> _PAGE EXCERPT_
“Drama, humour and unconscious performances of the everyday”: Cao Fei At China Visual Festival 2016

Linda Pittwood hears about the threads that bind together the films of contemporary artist Cao Fei: the star guest at this year’s Chinese Visual Festival in London…

In the Q&A, someone asked: “What does it mean to see your work on the big screen, when it was made for the gallery context?” Artist Cao Fei replied, in English, that her work crosses over between video art, film and even new media. She added that the advantage of seeing it on the big screen is that it “forces people to see the work from beginning to end… it makes more sense.”

It’s an apt comment for the opening of Chinese Visual Festival (CVF) 2016, who aim to showcase and explore a combination of cutting-edge contemporary cinema and art from the Chinese-speaking world, and which was held at one of the UK’s most famous cinemas (as opposed to within a gallery space), BFI Southbank. The CVF is also, as it turned out, an opportunity to discuss a rich variety of ongoing political and social issues, like East/West tensions, culture clashes, and Chinese modernity, as well as cross-cultural motifs like Pac-man, hip-hop and avatars, to personal reflections on loneliness and work-life balance.

The CVF launch, therefore, was a good way to summarize the festival’s aims. A double-bill, I saw a selection of six short films, entitled Pulse of the Pearl River Delta, curated by Fei and CVF curator Sylvia Zhen, and then an in-conversation called Cao Fei: It’s a Game!, with Fei, Zhen and Chris Berry of King’s College London, interspersed with six of the artist’s own films. Fei chose to focus on the Pearl River Delta region for her selection because of its “independent” streak; the result, she says, of being further from Beijing. It is her home province, having been born in Gaungzhou – she only “gave in” to the lure of China’s capital in 2006.

Described as “one of the most important and innovative young artists to have emerged on the international scene from China”, one could say Fei is an obvious choice as a focus for such a festival. She has this year had a successful show at PS1 Moma, New York, is in the CFCCA’s 30 year anniversary exhibition, and regularly represents her country at festivals such as Venice Biennale and Documenta. So what did her selections say about her as an artist?

> _RECORDED INFORMATION_
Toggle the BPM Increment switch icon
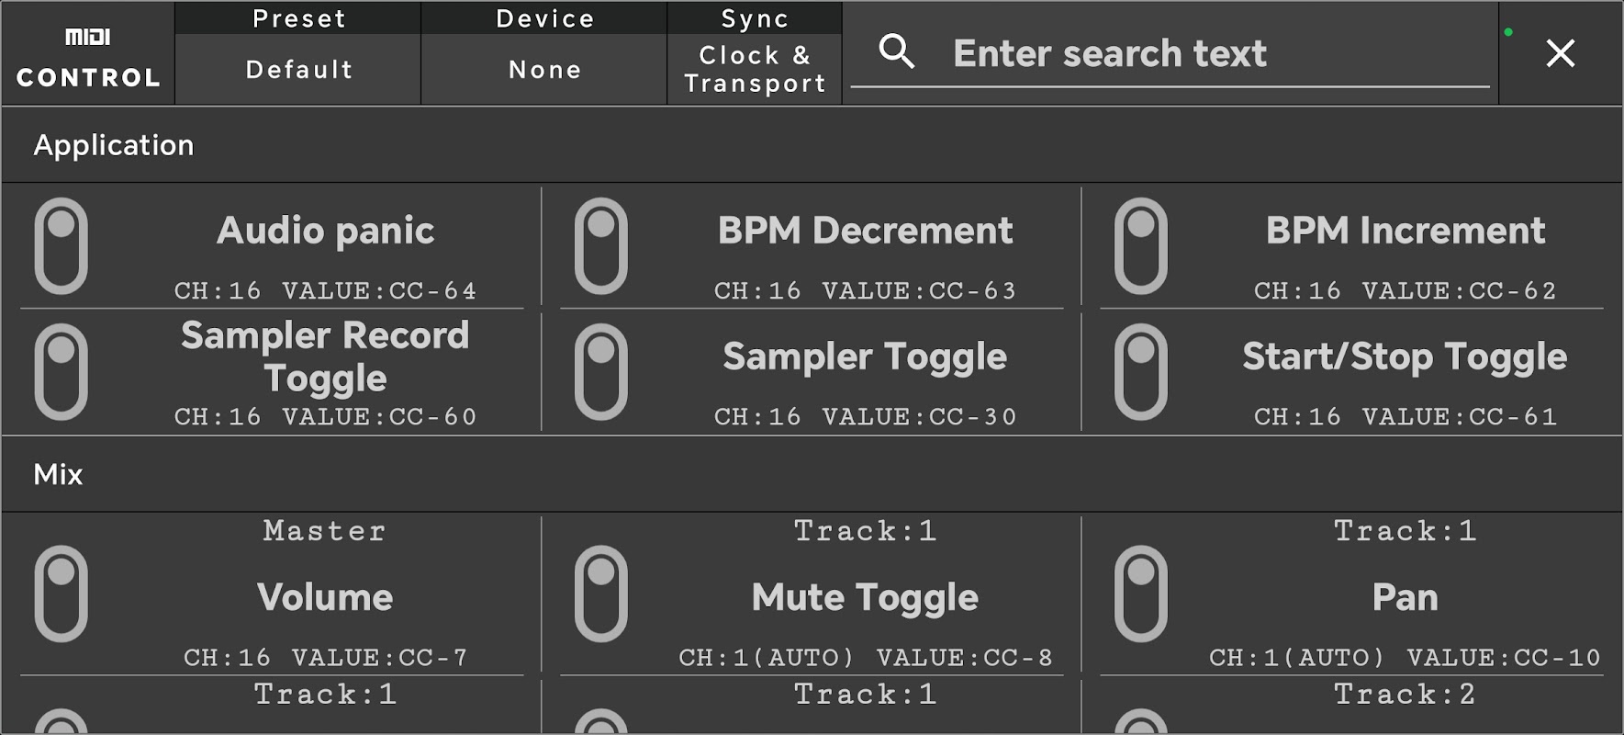The image size is (1624, 735). (1141, 246)
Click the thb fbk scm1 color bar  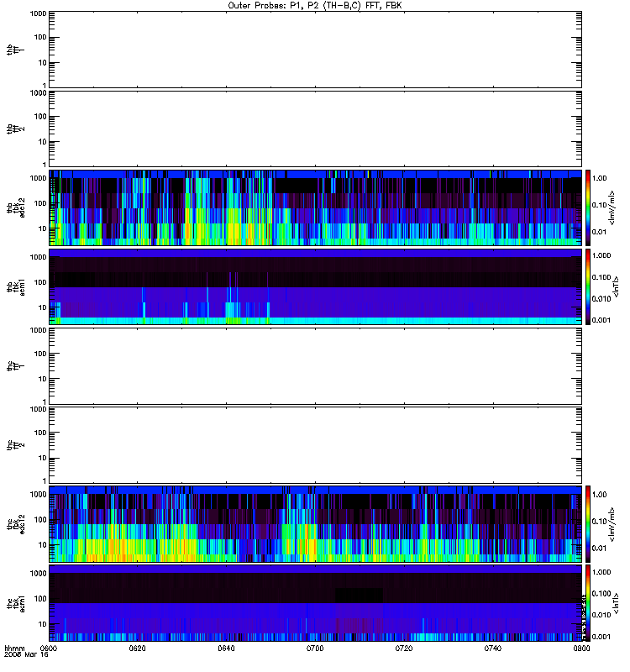[x=588, y=286]

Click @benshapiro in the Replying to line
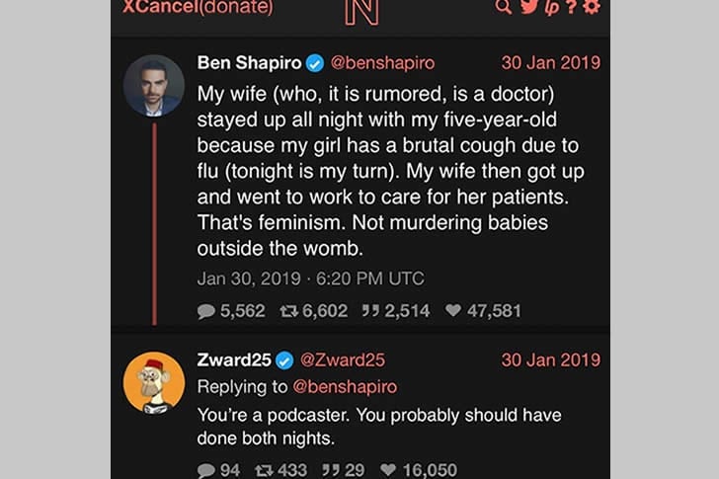[343, 386]
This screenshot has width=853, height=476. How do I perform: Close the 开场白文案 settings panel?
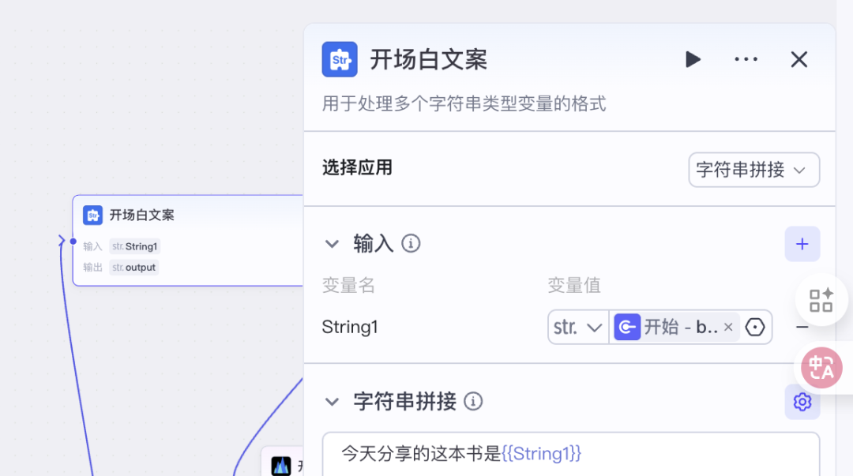[x=799, y=59]
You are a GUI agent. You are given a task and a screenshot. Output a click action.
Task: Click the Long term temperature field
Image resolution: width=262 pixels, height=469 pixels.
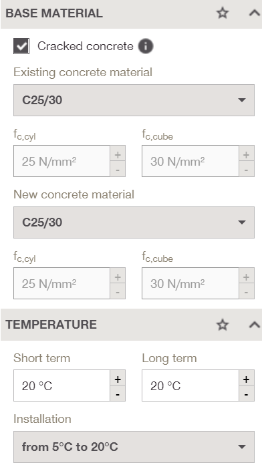pos(190,385)
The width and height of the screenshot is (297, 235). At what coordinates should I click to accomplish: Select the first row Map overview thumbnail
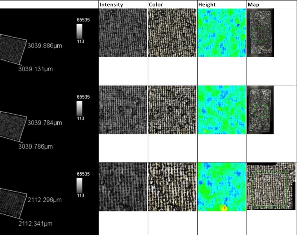[x=260, y=33]
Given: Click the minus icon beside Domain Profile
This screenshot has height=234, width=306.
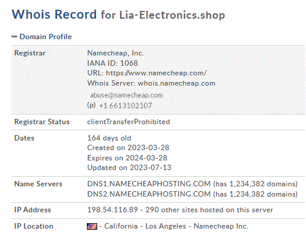Looking at the screenshot, I should (14, 37).
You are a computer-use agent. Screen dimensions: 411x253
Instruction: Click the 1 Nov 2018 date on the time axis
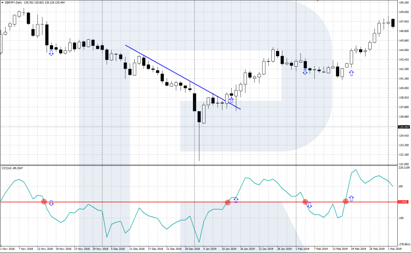(8, 249)
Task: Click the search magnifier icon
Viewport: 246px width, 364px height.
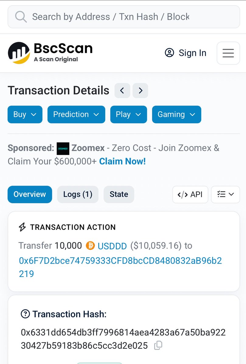Action: click(x=21, y=17)
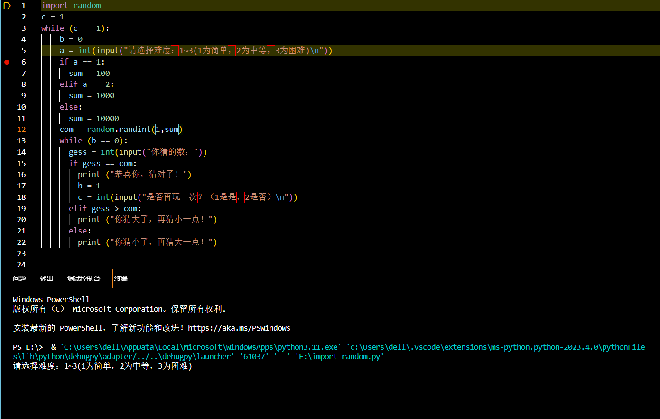The width and height of the screenshot is (660, 419).
Task: Switch to the 问题 panel tab
Action: click(x=19, y=279)
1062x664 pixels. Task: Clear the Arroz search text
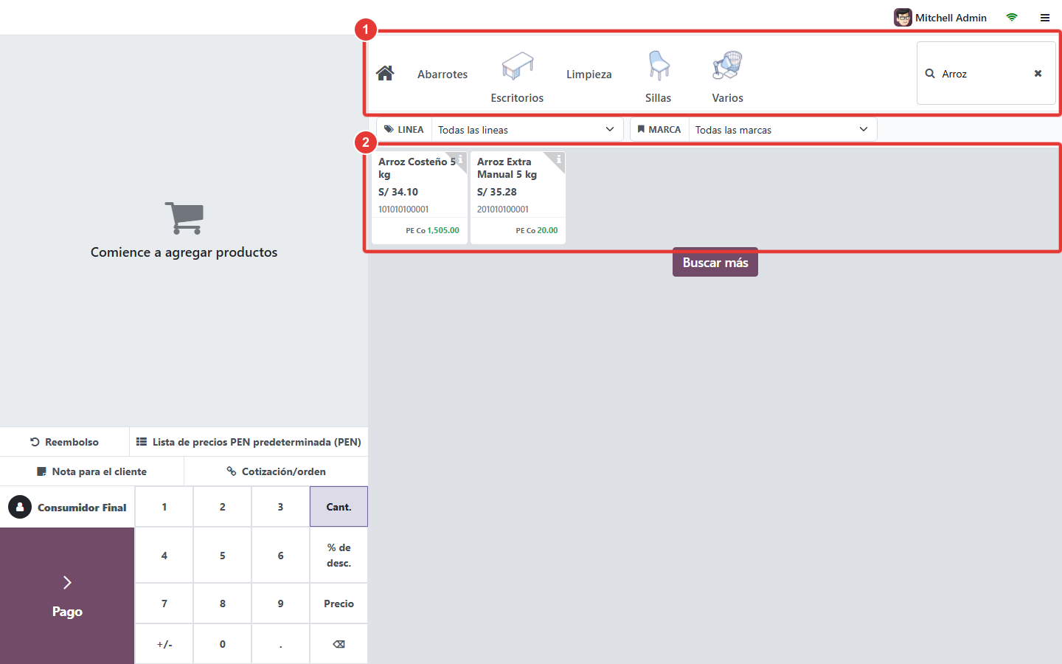tap(1038, 74)
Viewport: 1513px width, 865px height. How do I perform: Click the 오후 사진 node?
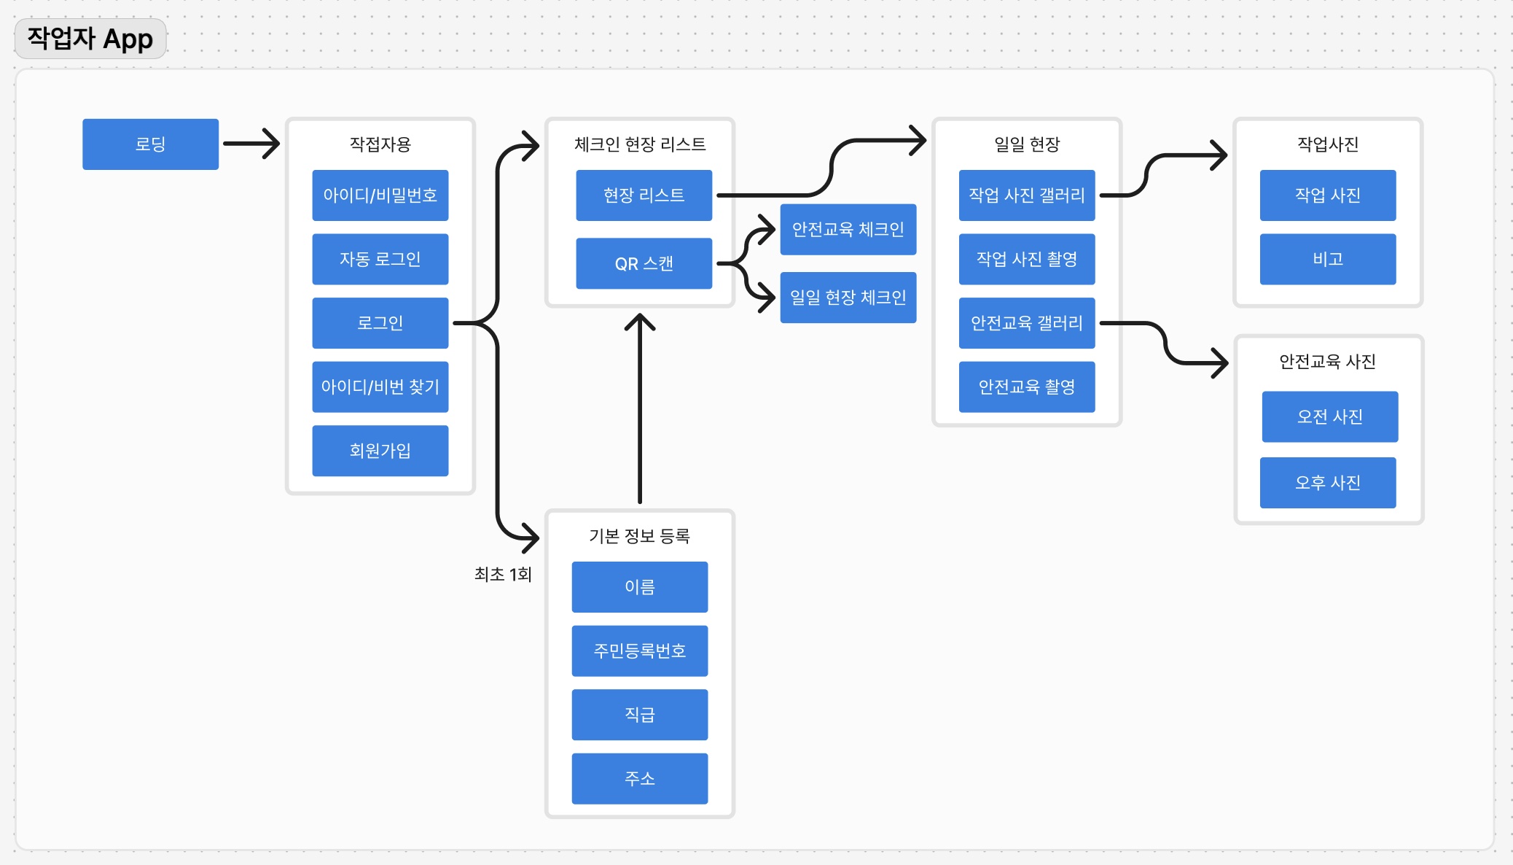click(x=1327, y=483)
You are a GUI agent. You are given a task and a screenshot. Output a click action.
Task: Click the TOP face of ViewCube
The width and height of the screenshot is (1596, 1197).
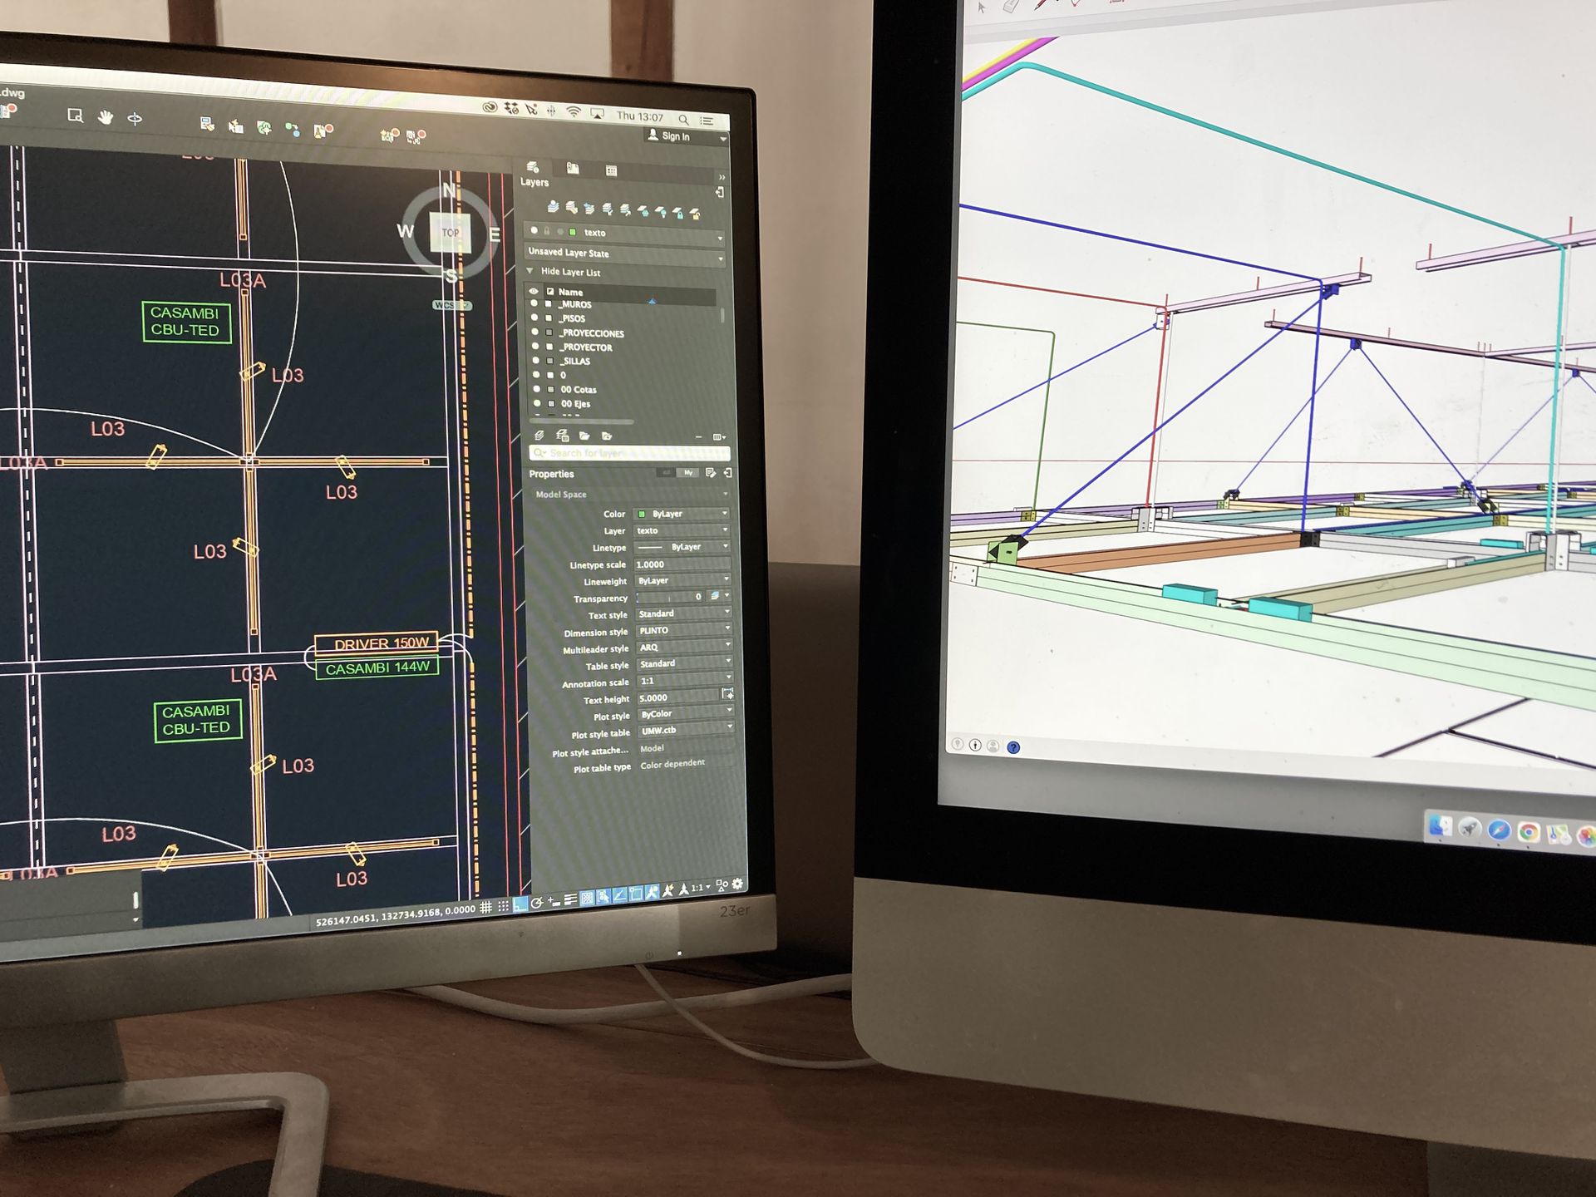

> _TASK PROMPT_
According to the article on Cao Fei at the Chinese Visual Festival, at which cinema was the festival's 2016 opening held? The records were drawn from a different source than the text.

> _EXERCISE ANSWER_
BFI Southbank